▶ _Required work_: Your job is to write out each record exactly, leaving none out.

▶ _Material for this exercise_:

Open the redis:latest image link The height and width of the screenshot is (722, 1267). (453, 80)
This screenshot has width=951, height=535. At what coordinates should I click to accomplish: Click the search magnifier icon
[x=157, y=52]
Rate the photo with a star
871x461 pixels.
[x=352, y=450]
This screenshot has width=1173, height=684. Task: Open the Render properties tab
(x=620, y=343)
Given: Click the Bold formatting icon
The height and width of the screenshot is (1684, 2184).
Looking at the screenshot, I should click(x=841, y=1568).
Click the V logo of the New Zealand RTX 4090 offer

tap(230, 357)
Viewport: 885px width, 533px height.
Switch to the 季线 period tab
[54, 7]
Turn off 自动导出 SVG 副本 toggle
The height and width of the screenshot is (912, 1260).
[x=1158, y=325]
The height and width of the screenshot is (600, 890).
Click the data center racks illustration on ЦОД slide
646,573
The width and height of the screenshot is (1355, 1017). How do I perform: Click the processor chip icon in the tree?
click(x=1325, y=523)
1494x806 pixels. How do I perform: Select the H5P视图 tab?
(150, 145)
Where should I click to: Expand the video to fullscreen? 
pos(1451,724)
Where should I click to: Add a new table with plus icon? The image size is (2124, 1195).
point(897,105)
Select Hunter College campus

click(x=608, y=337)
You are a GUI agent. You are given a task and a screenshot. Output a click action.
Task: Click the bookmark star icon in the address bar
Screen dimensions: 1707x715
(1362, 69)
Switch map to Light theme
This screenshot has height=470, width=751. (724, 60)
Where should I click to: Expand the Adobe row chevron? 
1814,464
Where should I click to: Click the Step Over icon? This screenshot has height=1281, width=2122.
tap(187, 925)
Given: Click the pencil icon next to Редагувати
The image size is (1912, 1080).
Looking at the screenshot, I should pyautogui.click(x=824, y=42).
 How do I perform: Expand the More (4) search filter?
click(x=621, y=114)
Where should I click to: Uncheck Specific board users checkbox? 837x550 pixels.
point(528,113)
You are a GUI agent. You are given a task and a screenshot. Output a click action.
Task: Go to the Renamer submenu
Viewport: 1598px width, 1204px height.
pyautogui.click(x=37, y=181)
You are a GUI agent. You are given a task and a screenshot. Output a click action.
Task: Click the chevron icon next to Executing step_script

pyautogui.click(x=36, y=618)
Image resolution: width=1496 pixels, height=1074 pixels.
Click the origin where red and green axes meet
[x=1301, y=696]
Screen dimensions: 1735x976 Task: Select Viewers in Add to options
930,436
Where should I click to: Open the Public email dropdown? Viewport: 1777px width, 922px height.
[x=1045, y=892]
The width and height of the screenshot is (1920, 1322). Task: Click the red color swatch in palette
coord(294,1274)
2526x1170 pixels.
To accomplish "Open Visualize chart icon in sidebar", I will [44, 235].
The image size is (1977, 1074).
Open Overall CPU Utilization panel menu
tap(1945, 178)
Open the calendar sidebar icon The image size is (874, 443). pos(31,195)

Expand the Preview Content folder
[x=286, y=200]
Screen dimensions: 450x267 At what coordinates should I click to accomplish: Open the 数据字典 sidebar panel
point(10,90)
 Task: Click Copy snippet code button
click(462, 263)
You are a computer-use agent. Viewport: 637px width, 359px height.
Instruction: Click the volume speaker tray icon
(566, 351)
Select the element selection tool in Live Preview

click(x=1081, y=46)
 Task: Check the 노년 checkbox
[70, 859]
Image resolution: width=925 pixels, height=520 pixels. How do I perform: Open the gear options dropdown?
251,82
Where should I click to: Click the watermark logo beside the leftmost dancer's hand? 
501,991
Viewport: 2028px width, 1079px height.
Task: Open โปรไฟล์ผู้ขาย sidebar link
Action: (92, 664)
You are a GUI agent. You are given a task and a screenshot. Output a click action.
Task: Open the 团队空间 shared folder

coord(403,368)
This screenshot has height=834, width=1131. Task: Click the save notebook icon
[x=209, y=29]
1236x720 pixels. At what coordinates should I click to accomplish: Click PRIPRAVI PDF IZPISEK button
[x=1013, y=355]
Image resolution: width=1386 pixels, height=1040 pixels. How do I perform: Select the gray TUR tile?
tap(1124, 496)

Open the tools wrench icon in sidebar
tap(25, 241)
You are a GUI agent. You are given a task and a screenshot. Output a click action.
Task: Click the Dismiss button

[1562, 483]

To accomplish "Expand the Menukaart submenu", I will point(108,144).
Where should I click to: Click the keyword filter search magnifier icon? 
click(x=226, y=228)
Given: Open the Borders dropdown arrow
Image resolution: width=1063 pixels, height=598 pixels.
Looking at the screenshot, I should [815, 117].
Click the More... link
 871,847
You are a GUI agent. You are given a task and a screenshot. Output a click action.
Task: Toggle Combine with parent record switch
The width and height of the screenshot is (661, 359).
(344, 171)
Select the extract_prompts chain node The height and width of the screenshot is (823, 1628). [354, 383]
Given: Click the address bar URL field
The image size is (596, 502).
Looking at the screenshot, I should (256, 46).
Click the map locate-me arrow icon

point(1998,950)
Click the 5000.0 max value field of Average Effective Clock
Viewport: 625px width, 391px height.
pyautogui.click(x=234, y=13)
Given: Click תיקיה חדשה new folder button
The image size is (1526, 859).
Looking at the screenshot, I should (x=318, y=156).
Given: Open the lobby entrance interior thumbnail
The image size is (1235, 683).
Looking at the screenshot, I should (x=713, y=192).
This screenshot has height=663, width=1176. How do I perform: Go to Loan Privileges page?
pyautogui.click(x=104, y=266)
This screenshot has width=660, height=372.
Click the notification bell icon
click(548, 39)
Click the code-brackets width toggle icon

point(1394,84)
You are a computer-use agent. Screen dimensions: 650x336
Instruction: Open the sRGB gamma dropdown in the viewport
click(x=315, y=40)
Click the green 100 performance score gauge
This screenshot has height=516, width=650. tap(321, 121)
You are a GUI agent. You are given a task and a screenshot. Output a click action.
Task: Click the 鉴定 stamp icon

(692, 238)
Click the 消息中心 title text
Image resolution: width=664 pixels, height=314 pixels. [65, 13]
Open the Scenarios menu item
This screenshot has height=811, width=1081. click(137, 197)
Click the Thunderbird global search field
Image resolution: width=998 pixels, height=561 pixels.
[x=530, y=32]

▶ _Answer box_:
Open the redis:latest image link The height and width of the screenshot is (722, 1267). (453, 80)
This screenshot has width=951, height=535. At what coordinates should I click to accomplish: Click the search magnifier icon
[x=157, y=52]
Rate the photo with a star
871x461 pixels.
[x=352, y=450]
This screenshot has width=1173, height=684. Task: Open the Render properties tab
(x=620, y=343)
Given: Click the Bold formatting icon
The height and width of the screenshot is (1684, 2184).
Looking at the screenshot, I should click(x=841, y=1568).
Click the V logo of the New Zealand RTX 4090 offer

tap(230, 357)
Viewport: 885px width, 533px height.
Switch to the 季线 period tab
[54, 7]
Turn off 自动导出 SVG 副本 toggle
The height and width of the screenshot is (912, 1260).
[x=1158, y=325]
The height and width of the screenshot is (600, 890).
Click the data center racks illustration on ЦОД slide
646,573
The width and height of the screenshot is (1355, 1017). How do I perform: Click the processor chip icon in the tree?
click(x=1325, y=523)
1494x806 pixels. How do I perform: Select the H5P视图 tab?
(150, 145)
Where should I click to: Expand the video to fullscreen? 
pos(1451,724)
Where should I click to: Add a new table with plus icon? The image size is (2124, 1195).
point(897,105)
Select Hunter College campus

click(x=608, y=337)
You are a GUI agent. You are given a task and a screenshot. Output a click action.
Task: Click the bookmark star icon in the address bar
Screen dimensions: 1707x715
(1362, 69)
Switch map to Light theme
This screenshot has height=470, width=751. (724, 60)
Where should I click to: Expand the Adobe row chevron? 
1814,464
Where should I click to: Click the Step Over icon? This screenshot has height=1281, width=2122.
tap(187, 925)
Given: Click the pencil icon next to Редагувати
The image size is (1912, 1080).
Looking at the screenshot, I should pyautogui.click(x=824, y=42).
 How do I perform: Expand the More (4) search filter?
click(x=621, y=114)
Where should I click to: Uncheck Specific board users checkbox? 837x550 pixels.
point(528,113)
You are a GUI agent. You are given a task and a screenshot. Output a click action.
Task: Go to the Renamer submenu
Viewport: 1598px width, 1204px height.
pyautogui.click(x=37, y=181)
You are a GUI agent. You are given a task and a screenshot. Output a click action.
Task: Click the chevron icon next to Executing step_script

pyautogui.click(x=36, y=618)
Image resolution: width=1496 pixels, height=1074 pixels.
Click the origin where red and green axes meet
[x=1301, y=696]
Screen dimensions: 1735x976 Task: Select Viewers in Add to options
930,436
Where should I click to: Open the Public email dropdown? Viewport: 1777px width, 922px height.
[x=1045, y=892]
The width and height of the screenshot is (1920, 1322). Task: Click the red color swatch in palette
coord(294,1274)
2526x1170 pixels.
To accomplish "Open Visualize chart icon in sidebar", I will [44, 235].
The image size is (1977, 1074).
Open Overall CPU Utilization panel menu
tap(1945, 178)
Open the calendar sidebar icon The image size is (874, 443). pos(31,195)

Expand the Preview Content folder
[x=286, y=200]
Screen dimensions: 450x267 At what coordinates should I click to accomplish: Open the 数据字典 sidebar panel
point(10,90)
 Task: Click Copy snippet code button
click(462, 263)
You are a computer-use agent. Viewport: 637px width, 359px height.
Instruction: Click the volume speaker tray icon
(566, 351)
Select the element selection tool in Live Preview

click(x=1081, y=46)
 Task: Check the 노년 checkbox
[70, 859]
Image resolution: width=925 pixels, height=520 pixels. How do I perform: Open the gear options dropdown?
251,82
Where should I click to: Click the watermark logo beside the leftmost dancer's hand? 
501,991
Viewport: 2028px width, 1079px height.
Task: Open โปรไฟล์ผู้ขาย sidebar link
Action: (92, 664)
You are a GUI agent. You are given a task and a screenshot. Output a click action.
Task: Open the 团队空间 shared folder

coord(403,368)
This screenshot has height=834, width=1131. Task: Click the save notebook icon
[x=209, y=29]
1236x720 pixels. At what coordinates should I click to accomplish: Click PRIPRAVI PDF IZPISEK button
[x=1013, y=355]
Image resolution: width=1386 pixels, height=1040 pixels. How do I perform: Select the gray TUR tile?
tap(1124, 496)

Open the tools wrench icon in sidebar
tap(25, 241)
You are a GUI agent. You are given a task and a screenshot. Output a click action.
Task: Click the Dismiss button

[1562, 483]

To accomplish "Expand the Menukaart submenu", I will point(108,144).
Where should I click to: Click the keyword filter search magnifier icon? 
click(x=226, y=228)
Given: Open the Borders dropdown arrow
Image resolution: width=1063 pixels, height=598 pixels.
Looking at the screenshot, I should [815, 117].
Click the More... link
 871,847
You are a GUI agent. You are given a task and a screenshot. Output a click action.
Task: Toggle Combine with parent record switch
The width and height of the screenshot is (661, 359).
(344, 171)
Select the extract_prompts chain node The height and width of the screenshot is (823, 1628). [354, 383]
Given: Click the address bar URL field
The image size is (596, 502).
Looking at the screenshot, I should (256, 46).
Click the map locate-me arrow icon

point(1998,950)
Click the 5000.0 max value field of Average Effective Clock
Viewport: 625px width, 391px height.
pyautogui.click(x=234, y=13)
Given: Click תיקיה חדשה new folder button
The image size is (1526, 859).
Looking at the screenshot, I should (x=318, y=156).
Given: Open the lobby entrance interior thumbnail
The image size is (1235, 683).
Looking at the screenshot, I should (x=713, y=192).
This screenshot has height=663, width=1176. How do I perform: Go to Loan Privileges page?
pyautogui.click(x=104, y=266)
This screenshot has width=660, height=372.
Click the notification bell icon
click(548, 39)
Click the code-brackets width toggle icon

point(1394,84)
You are a computer-use agent. Screen dimensions: 650x336
Instruction: Open the sRGB gamma dropdown in the viewport
click(x=315, y=40)
Click the green 100 performance score gauge
This screenshot has height=516, width=650. tap(321, 121)
You are a GUI agent. You are given a task and a screenshot. Output a click action.
Task: Click the 鉴定 stamp icon

(692, 238)
Click the 消息中心 title text
Image resolution: width=664 pixels, height=314 pixels. [65, 13]
Open the Scenarios menu item
This screenshot has height=811, width=1081. click(137, 197)
Click the Thunderbird global search field
Image resolution: width=998 pixels, height=561 pixels.
[x=530, y=32]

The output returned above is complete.